Multi-Frame Compensated Super-Resolution for High Spatiotemporal Abdominal 4D-MRI

Yinghui Wang1, Lu Wang1, Tian Li1, and Jing Cai1
1The Hong Kong Polytechnic University, Hong Kong, Hong Kong

Synopsis

Keywords: AI/ML Image Reconstruction, AI/ML Image Reconstruction, 4D-MRI\Super-resolution\Spatiatemporal Information

Motivation: Four-dimensional MRI (4D-MRI) holds significant potential for abdominal radiotherapy, yet it faces a persistent trade-off between spatial and temporal resolution, often leading to undersampled images with motion artifacts.

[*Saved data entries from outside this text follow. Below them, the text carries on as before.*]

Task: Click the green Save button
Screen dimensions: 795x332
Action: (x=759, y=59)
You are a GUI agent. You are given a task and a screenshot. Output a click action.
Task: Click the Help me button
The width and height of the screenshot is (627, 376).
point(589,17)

Goal(s): Existing super-resolution models struggle to recover fine details under these conditions. We introduce MCRNet, a multi-frame compensated network designed to enhance abdominal 4D-MRI by leveraging frame redundancy across respiratory cycles.

Approach: MCRNet integrates two key modules: the Frame Synergy Attention Module (FSAM) and the Structure-Aware Consolidation Module (SaCM), which together enhance anatomical feature extraction while suppressing artifacts.

Results: Comprehensive experiments demonstrate that MCRNet surpasses state-of-the-art methods, effectively restoring anatomical features with minimal artifacts.

Impact: MCRNet significantly improves 4D-MRI quality by achieving high spatiotemporal resolution, reducing noise and artifacts, and restoring anatomical structures.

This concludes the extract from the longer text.